Rafael Torres – El colapso institucional


MADRID, 24 (OTR/PRESS)

Las instituciones españolas parecen haber entrado, por efecto de la carcoma de la corrupción, en esa fase que los americanos llaman «colapso», y que nosotros, para quienes un colapso era un grave y súbito alifafe que le podía dar a uno, no tenemos más remedio que llamar también así. Sobre la mayoría de las instituciones, y no digamos de las políticas y de las más sujetas al control gubernamental, recaen algo más que sospechas relativas a toda clase de mangoneos, chanchullos e indignidades, y tanto es así que prácticamente cada cosa hay que llevarla a los tribunales, que hacen lo que pueden, con pocos recursos y lentitud exasperante, pese a la escasa colaboración de la Fiscalía, otra institución que se las trae.
Esa brutal judicialización de la política y de la vida española desvela, de entrada, lo mucho que se delinque en los aledaños de la política y del Estado, pero también que no han existido ni existen los mecanismos de control «civiles», democráticos, que actúen de manera preventiva contra los delitos de gentes y de lesa patria, que no de otra clase de delito es, en el fondo, la corrupción. El ciudadano, empobrecido por la extensión y la envergadura de ese delito, que se dio y se sigue dando en casi todos los ámbitos por acción u omisión, no tiene otro sitio donde acudir en busca de socorro y amparo que al juzgado, y esa sola circunstancia, agravada por el hecho de que la Justicia ni está al alcance de todos ni es igual para todos, marca la extrema gravedad de ese «colapso», del daño acaso irreversible que está produciendo a la nación.

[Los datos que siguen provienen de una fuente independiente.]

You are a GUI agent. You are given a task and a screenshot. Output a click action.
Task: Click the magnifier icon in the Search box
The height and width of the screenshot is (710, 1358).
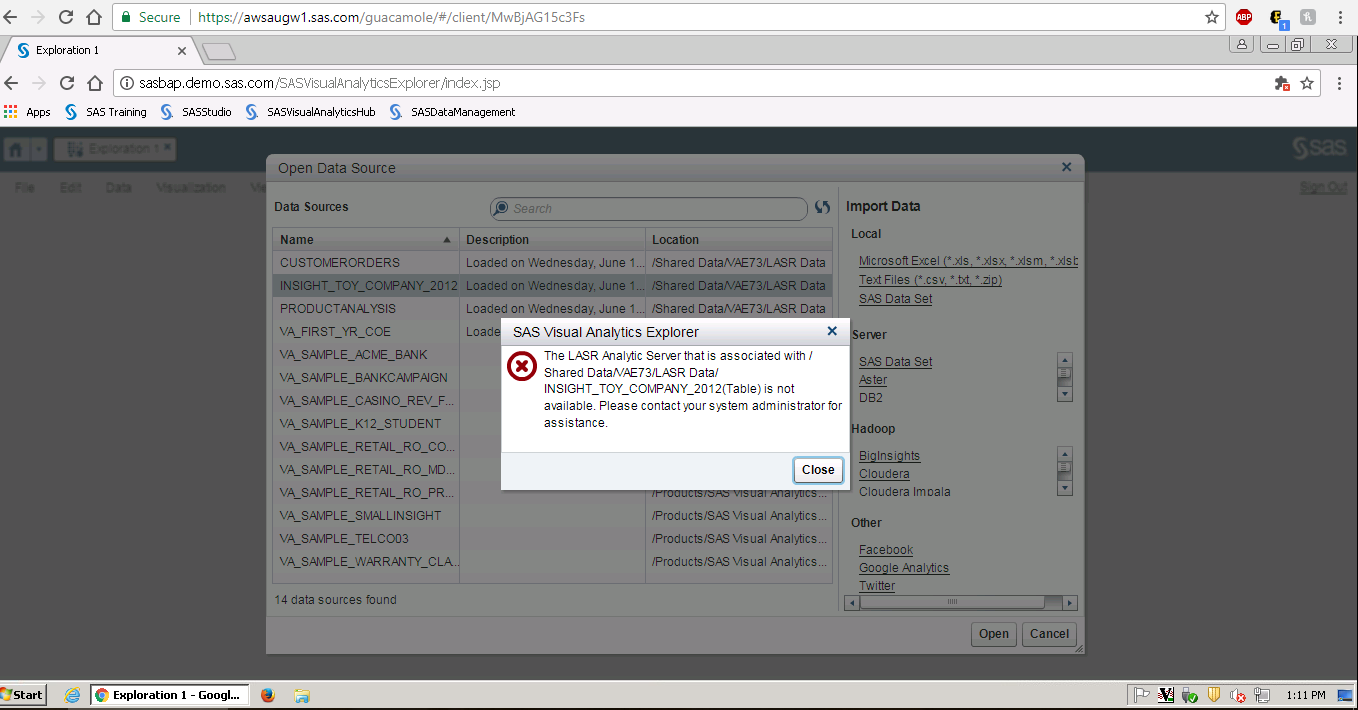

Con un Gobierno dedicado a crear y a agravar problemas y no a solucionarlos, fuente él mismo de la situación de atropello y de inseguridad jurídica que sufren los ciudadanos, diríase que el único reducto reconocible de civilidad y autoridad moral es el de los jueces, a su vez desamparados en un sistema incapaz de regirse desde los principios del bien común y la sensatez. Todo, desde un conflicto vecinal hasta las estafas bancarias, acaba en los jueces. ¿Para qué, entonces, el resto del caro aparato institucional?